Moleküle und Elektronen in schwungvollem Takt

Lichtenberg-Professor Jascha Repp zeigt, dass sich beim Stromfluss durch Moleküle deren Atomkerne und Elektronen nicht unabhängig, sondern gekoppelt bewegen. Die Ergebnisse zur Molekularelektronik werden jetzt in Nature Physics veröffentlicht.

Elektronische Geräte wie Computer, Handy und Co. werden immer kleiner und effizienter. Großen Anteil an dieser Entwicklung hatte bislang die Mikroelektronik. Um technologische Grenzen der Miniaturisierung zu überwinden, erforscht man Alternativen zur herkömmlichen Halbleiterelektronik. Eine Option ist die Molekularelektronik, bei der elektronische Schaltungen künftig direkt aus einzelnen, leitfähigen Molekülen verdrahtet werden sollen. Solche molekularen Drähte untersucht Jascha Repp in Zusammenarbeit mit Kollegen des IBM Research – Zurich. Der Experimentalphysiker hat seit 2007 eine Lichtenberg-Professur an der Universität Regensburg inne, die die VolkswagenStiftung mit rund 1,5 Millionen Euro finanziert.

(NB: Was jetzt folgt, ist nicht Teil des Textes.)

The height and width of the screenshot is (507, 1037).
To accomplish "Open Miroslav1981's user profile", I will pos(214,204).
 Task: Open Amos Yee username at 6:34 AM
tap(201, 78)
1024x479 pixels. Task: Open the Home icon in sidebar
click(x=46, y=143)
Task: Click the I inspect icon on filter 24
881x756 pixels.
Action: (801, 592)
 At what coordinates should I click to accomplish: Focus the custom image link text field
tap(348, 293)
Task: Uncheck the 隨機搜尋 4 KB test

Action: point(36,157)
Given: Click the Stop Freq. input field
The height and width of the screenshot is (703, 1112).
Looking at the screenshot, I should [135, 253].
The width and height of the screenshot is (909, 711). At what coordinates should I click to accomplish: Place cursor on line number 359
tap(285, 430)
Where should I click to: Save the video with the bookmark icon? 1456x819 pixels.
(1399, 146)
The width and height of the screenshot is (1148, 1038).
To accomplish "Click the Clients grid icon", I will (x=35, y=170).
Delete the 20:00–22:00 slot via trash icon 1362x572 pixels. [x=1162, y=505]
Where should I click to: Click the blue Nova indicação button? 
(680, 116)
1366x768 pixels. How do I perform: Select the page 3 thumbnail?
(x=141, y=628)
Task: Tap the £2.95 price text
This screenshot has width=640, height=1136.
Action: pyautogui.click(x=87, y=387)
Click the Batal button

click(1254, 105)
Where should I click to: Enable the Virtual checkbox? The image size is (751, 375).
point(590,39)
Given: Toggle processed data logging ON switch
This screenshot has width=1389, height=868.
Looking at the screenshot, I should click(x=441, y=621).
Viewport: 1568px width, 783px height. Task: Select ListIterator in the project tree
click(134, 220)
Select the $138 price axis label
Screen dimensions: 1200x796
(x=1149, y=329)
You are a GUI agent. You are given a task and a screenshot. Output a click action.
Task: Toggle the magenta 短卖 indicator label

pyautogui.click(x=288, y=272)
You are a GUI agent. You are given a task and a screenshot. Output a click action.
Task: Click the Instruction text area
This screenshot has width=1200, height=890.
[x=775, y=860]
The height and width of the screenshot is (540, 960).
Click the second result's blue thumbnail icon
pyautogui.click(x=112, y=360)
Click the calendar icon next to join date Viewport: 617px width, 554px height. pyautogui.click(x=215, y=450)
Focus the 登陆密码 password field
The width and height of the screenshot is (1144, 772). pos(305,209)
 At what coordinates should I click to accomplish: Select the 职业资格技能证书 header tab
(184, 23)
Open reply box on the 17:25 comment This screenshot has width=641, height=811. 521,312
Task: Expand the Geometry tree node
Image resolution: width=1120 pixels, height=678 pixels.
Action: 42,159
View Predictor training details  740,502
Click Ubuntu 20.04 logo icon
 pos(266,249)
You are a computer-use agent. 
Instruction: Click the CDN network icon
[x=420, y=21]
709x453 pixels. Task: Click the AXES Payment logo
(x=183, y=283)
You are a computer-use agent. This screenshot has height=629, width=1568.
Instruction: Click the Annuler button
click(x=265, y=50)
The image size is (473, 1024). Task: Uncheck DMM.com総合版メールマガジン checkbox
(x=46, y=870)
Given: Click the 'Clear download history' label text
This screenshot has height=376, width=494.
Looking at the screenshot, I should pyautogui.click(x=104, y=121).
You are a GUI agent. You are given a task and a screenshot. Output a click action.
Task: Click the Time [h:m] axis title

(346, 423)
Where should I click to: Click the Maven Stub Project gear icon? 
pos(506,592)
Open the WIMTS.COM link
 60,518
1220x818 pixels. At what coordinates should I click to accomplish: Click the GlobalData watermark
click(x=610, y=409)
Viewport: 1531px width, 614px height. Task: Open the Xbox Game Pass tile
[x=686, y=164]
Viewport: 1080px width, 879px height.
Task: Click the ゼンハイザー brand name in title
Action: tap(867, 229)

Jetzt haben die Wissenschaftler in bestimmten molekularen Drähten Anzeichen für eine Kopplung der Bewegung von Atomkernen und der Bewegung von Elektronen beobachtet. Bisher ging man davon aus, dass sie sich unabhängig voneinander bewegen. Das Forscherteam um Jascha Repp konnte dagegen zeigen, dass sie gekoppelt sind und diese Kopplung deutlich in Erscheinung tritt. Diese Entdeckung veröffentlichen sie im Journal Nature Physics – zu finden als Advance Online Publication auf der Website des Fachmagazins.